* [GIVEN INFORMATION]
******************************
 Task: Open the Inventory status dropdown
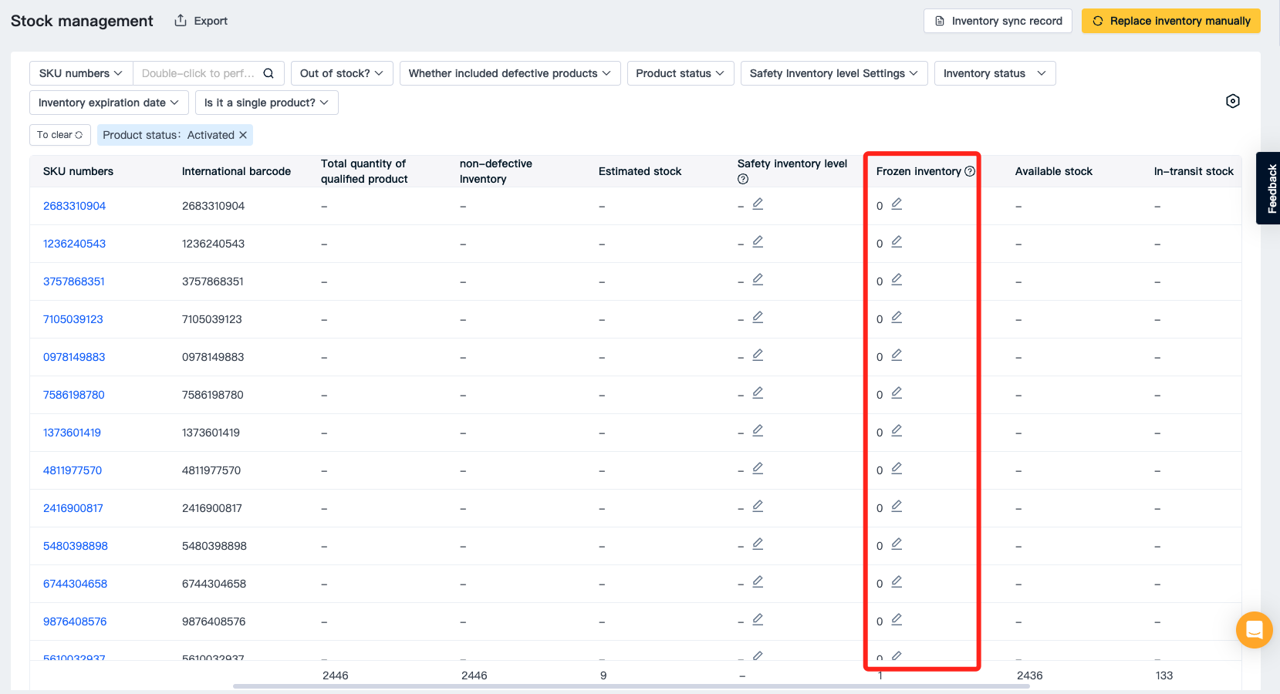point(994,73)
******************************
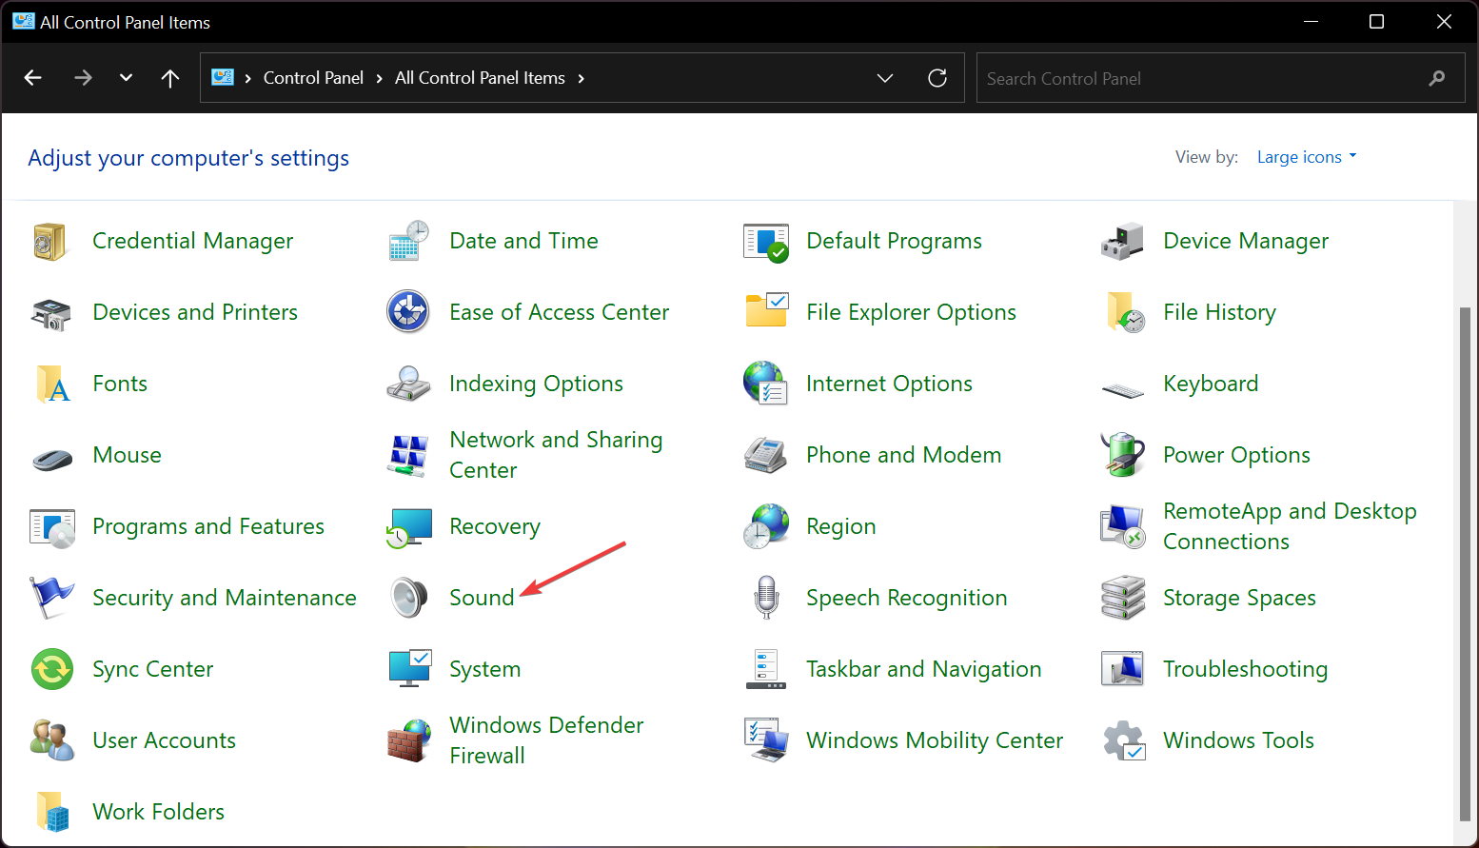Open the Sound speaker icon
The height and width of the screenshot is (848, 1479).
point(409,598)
******************************
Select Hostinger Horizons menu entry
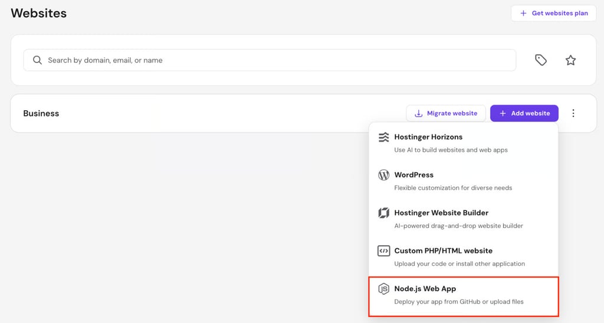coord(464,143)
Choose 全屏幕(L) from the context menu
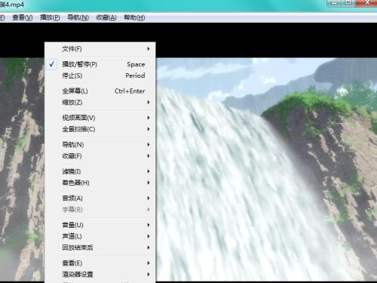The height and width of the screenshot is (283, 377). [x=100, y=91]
******************************
* [AIM OF THE EXERCISE] Reproduce the stretch of records from the line containing "Select Hostinger Horizons menu entry" through the line containing "The height and width of the screenshot is (283, 377).", substituting "right-click menu" for "context menu" and leaving everything else unchanged. Omit the pictures from your answer.

* [SOLUTION TO THIS EXERCISE]
Select Hostinger Horizons menu entry
coord(464,143)
Choose 全屏幕(L) from the right-click menu
The height and width of the screenshot is (283, 377). [x=100, y=91]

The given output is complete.